━━━ LISTED ENTRIES ━━━
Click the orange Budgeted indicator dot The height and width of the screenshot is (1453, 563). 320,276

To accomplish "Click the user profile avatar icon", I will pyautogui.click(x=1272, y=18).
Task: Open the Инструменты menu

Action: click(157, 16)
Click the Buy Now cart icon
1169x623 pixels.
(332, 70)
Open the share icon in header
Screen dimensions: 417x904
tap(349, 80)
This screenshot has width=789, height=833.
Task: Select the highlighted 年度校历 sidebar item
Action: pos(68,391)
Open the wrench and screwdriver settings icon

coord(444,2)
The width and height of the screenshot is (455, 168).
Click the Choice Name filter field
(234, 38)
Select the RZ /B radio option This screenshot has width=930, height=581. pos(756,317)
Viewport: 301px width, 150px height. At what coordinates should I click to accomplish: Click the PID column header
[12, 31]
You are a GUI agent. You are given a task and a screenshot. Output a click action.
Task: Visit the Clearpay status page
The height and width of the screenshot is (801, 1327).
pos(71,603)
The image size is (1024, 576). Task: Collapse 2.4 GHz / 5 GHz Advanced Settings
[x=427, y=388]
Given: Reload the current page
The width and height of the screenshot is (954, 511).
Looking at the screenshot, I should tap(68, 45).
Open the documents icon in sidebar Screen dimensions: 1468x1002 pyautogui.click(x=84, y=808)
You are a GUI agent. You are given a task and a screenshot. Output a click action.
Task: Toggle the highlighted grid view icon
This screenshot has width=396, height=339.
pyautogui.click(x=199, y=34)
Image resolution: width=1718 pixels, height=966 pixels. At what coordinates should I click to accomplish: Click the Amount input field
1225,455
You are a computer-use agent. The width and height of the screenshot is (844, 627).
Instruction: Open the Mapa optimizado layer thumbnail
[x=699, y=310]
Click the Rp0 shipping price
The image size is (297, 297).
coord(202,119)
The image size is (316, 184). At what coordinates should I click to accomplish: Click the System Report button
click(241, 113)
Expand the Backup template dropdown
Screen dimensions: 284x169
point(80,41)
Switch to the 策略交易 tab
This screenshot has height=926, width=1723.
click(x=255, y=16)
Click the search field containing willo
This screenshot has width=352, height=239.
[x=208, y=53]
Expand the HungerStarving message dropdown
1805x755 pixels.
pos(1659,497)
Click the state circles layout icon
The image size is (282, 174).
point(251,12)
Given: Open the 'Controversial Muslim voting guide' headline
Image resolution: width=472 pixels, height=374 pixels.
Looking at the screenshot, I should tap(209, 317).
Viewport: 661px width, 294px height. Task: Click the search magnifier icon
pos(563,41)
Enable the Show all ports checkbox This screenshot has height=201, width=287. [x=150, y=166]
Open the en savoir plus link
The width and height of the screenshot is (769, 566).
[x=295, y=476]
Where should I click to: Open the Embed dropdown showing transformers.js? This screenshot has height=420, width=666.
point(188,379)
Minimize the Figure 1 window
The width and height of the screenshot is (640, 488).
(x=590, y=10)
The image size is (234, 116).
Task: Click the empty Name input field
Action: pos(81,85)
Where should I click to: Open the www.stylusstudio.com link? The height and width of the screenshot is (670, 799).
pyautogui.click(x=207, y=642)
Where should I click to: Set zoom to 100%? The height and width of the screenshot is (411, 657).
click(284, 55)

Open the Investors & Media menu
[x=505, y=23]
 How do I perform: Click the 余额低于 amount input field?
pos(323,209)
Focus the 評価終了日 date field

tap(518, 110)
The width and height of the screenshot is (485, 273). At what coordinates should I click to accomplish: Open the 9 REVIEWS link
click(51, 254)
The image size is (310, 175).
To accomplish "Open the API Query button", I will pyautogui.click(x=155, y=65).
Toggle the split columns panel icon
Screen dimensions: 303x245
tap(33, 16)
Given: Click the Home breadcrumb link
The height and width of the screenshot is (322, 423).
━━━
> **WHAT IS BEING ASKED**
Reproduce the lines of the entries above exactly, but only from the line containing "Given: Click the Home breadcrumb link" through the final line.

> **REPLY**
Given: Click the Home breadcrumb link
The height and width of the screenshot is (322, 423).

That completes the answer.